High Court Patna High Court

Ram Lakhan Das And Anr. vs State Of Bihar And Ors. on 10 April, 2003

Patna High Court
Ram Lakhan Das And Anr. vs State Of Bihar And Ors. on 10 April, 2003
Equivalent citations: 2003 (2) BLJR 1045
Author: N Roy
Bench: N Roy


JUDGMENT

Narayan Roy, J.

1. Heard Counsel for the parties.

2. Both these writ applications have been heard together, as common question has arisen for consideration, and are being disposed of by this common order.

3. These writ applications are directed against the orders, as contained in Annexures 23 and 15, respectively, both dated 30th September, 2002 whereby and whereunder certain punishments have been imposed upon the petitioners on conclusion of the departmental proceedings.
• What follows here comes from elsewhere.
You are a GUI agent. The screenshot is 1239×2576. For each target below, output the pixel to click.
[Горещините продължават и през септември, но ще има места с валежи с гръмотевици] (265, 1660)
4. Learned Counsel for the petitioners submitted that in the departmental proceedings the charges levelled against the petitioners were not proved and the enquiry officer, faced with this situation, exonerated these petitioners saying that prima facie involvement of the petitioners is not proved from the materials on record vide his reports, as contained in Annexures 20 and 12, respectively, and the disciplinary authority, on the contrary, held that the charges have been proved against the petitioners, and, accordingly, passed the orders of punishment, as contained in Annexures 23 and 15, respectively, without recording sufficient reasons for his difference with the enquiry reports. Learned Counsel further submits that in a situation when the enquiry officer exonerates the delinquent, the disciplinary authority may differ with same but he must assign sufficient reasons for the same and that should be reflected from the order itself.

5. Counter affidavits have been filed on behalf of the respondents in both the cases justifying the action taken by the disciplinary authority. Learned G.P. 9, with reference to the counter-affidavits, submits that even though sufficient reasons have not been assigned by the disciplinary authority while imposing punishment, an opportunity was given to the petitioners to represent their respective cases as to why they should not be punished by way of second show cause notice.

6. I have perused the enquiry reports, as continued in Annexures 20 and 12, respectively, and also the impugned orders of punishment as contained in Annexures 23 and 15. From Annexures 20 and 12, respectively, it is manifestly clear that the enquiry officer, prima facie, did not find the involvement of the petitioners. From Annexures 23 and 15, respectively, it appears that the disciplinary authority has not assigned any reason as to on what account he differed with the enquiry reports.

7. It is settled by several judgments of this Court and the Apex Court that the disciplinary authority has jurisdiction to differ with the enquiry report but while doing so, he must assign sufficient reasons and give opportunity to the delinquent to represent his case. Second part of the requirement has been complied with, as second show cause notice was given to the petitioners but the first part of the requirement has not been complied with inasmuch as the disciplinary authority has not assigned any reason on the question of difference with the enquiry reports. In this connection, reference may be made to the case of Punjab National Bank and Ors. v. Kunj Behari Misra, reported in 1998(7) Supreme Court Cases, 84.

8. For the reasons and discussions aforementioned, the orders impugned as contained in Annexures 23 and 15, respectively, are held to be wholly without jurisdiction and not sustainable in law.

9. In the result, these applications are allowed and the orders impugned, as contined in Annexures 23 and 15, respectively, are set aside and the matter is remitted back to the disciplinary authority to proceed with the same afresh in accordance with law.